**Page**.
--------------------------------

When I work hives I stand frames on end on the ground leaning against the hive. If I am concerned about the queen bveing on the frames or simply don't want bees on the ground I shake the bees off the comb before I stand it on end next to the hive.


----------



## honeyman46408 (Feb 14, 2003)

> When I work hives I stand frames on end on the ground leaning against the hive


Yes pull #1 or#10 set it on the ground (after checking for the queen, she will hardly if ever bee on thoes frames) then after working across the hive put the extra frame in the empty space.


----------



## sqkcrk (Dec 10, 2005)

Actually I usually start w/ frame 2. I find it easier to remove.


----------



## NasalSponge (Jul 22, 2008)

> I stand frames on end on the ground leaning against the hive.


Ditto!!


----------



## Michael Bush (Aug 2, 2002)

I set the frames on the ground leaning against the hive...


----------



## sqkcrk (Dec 10, 2005)

drmanhadan said:


> There have been several instances when I've needed to take several frames out of the hive to manage whatever I needed to do inside properly, but I didn't have places to put the frames.
> - *Firstly, *the issue is that wherever I put them, I have to be mindful that the whole thing is covered by bees.
> -* Secondly,* I have to be able to keep them upright, and kept where I don't have to hold them, or have somebody else hold them, because I found out the hard way that holding one frame at a time is hard enough to manage.
> - *Thirdly,* I am looking for a solution to keep the bees off the frames, because it's a bit harder to manage the frames when such a larger portion of the hive is outside the box. Can I use a brush? Will this accomplish anything in removing super frames to get honey and getting the bees off?
> ...


Here is basically what I do when working a hive for purposes of inspection or to find what I need to make nucs with.

I smoke the entrance and, as I remove the cover, I smoke the top of the open hive. Then I break the propolis bond between the bottom and top box, making sure that the frames in the top box are broken loose from those in the bottom box. Using smoke as I need to. (Most of my hives are made up of two deeps.)

--------------------------------

**Entries provided**.
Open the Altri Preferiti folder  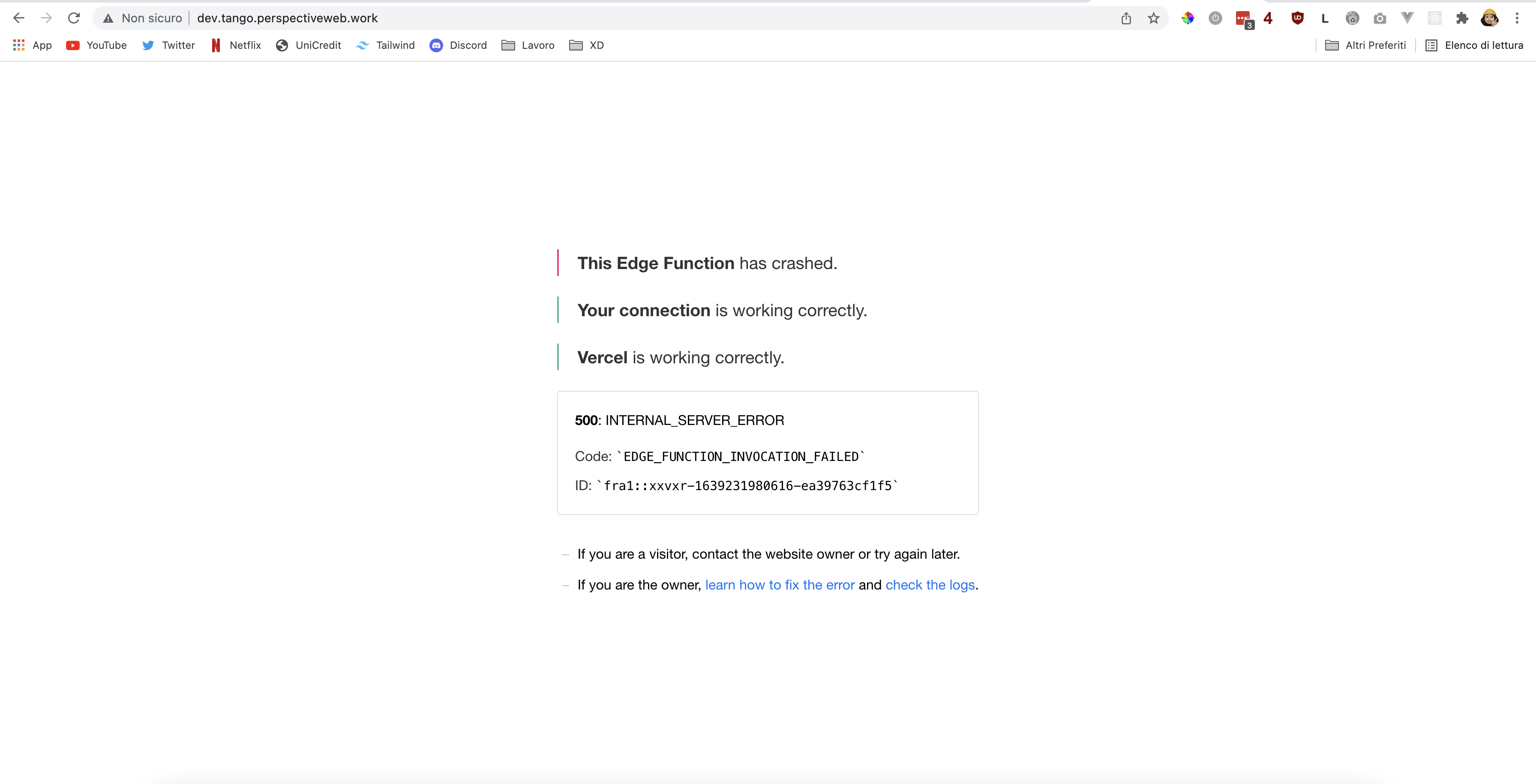click(1365, 45)
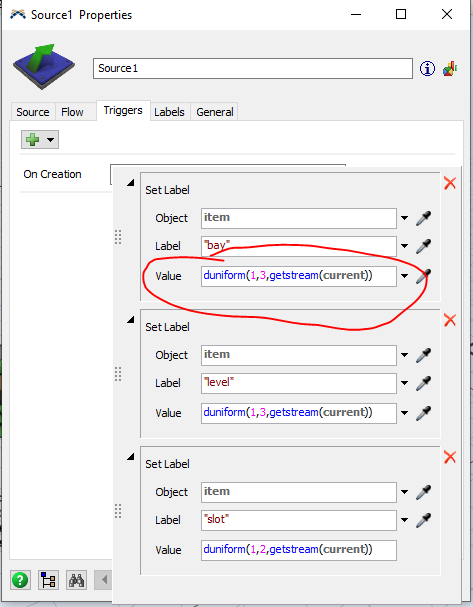
Task: Click the binoculars find icon
Action: pos(76,580)
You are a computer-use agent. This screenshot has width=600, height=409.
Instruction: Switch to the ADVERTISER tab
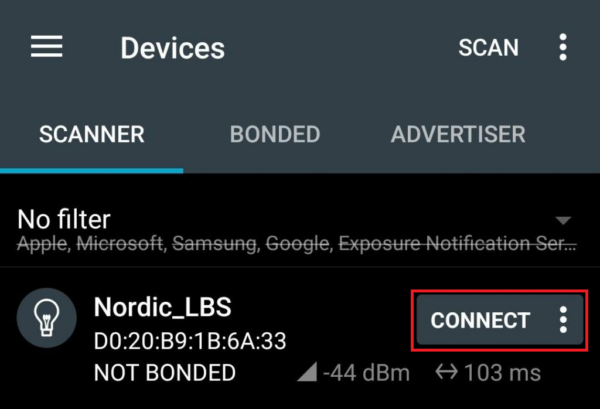click(x=458, y=134)
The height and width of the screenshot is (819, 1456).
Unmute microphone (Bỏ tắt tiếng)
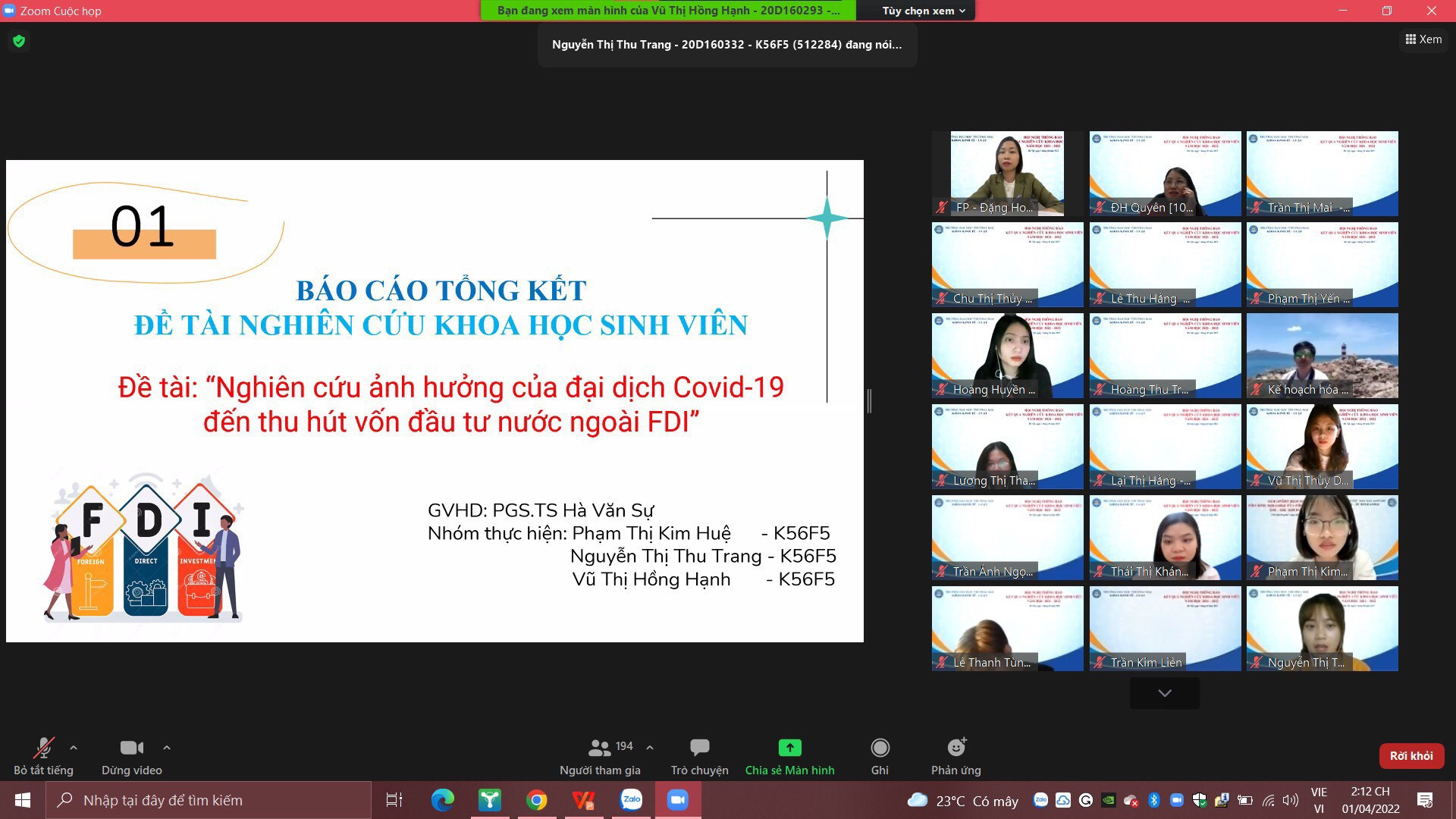pyautogui.click(x=43, y=748)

--------------------------------

**Set problem 1**. In the thread on handling hive frames above, why does honeyman46408 suggest pulling frame #1 or #10 to set on the ground?
**Set problem 2**. Can you take the thread on handling hive frames further, picking up right after its last sentence?

**Exercise output 1**. Those are the outer frames, and the queen will hardly ever be on them. Once the frame has been checked for her, it can sit on the ground while the rest of the hive is worked, and afterward it goes back into the empty space.

**Exercise output 2**.
My next step is to loosen the propolis bond between the outside most frames from the box itself by sticking the hive tool between the frames and the box and prying them away from the sidewall of the box. Then I use the hook end of my tool to break the first and second frame from each other and then the second and third frames from each other. Sticking the blade end down between the first and second frame, close to one end of the frames or the other, using the first frame as a fulcrum, I pry one end of the second frame and grab hold of it by hand and then do the same w/ the other end of the frame.

Once in hand I look at both sides to see what I have in hand. Holding the frame with both hands by the top bar, I shake the frame quickly dislodging the bees thereon, back into the hive. I then stand the frame on end against the hive in a place conveniently placed so I don't kick it.

The next frame I handle in a similar manner, except I will usually leave it in the hive and won't shake the bees off of it. There are exceptions depending on what I am doing at the time. This is a general description of what I do and how I handle frames and the boxes they are housed in.

I hope that helps and welcome questions to garner better understanding.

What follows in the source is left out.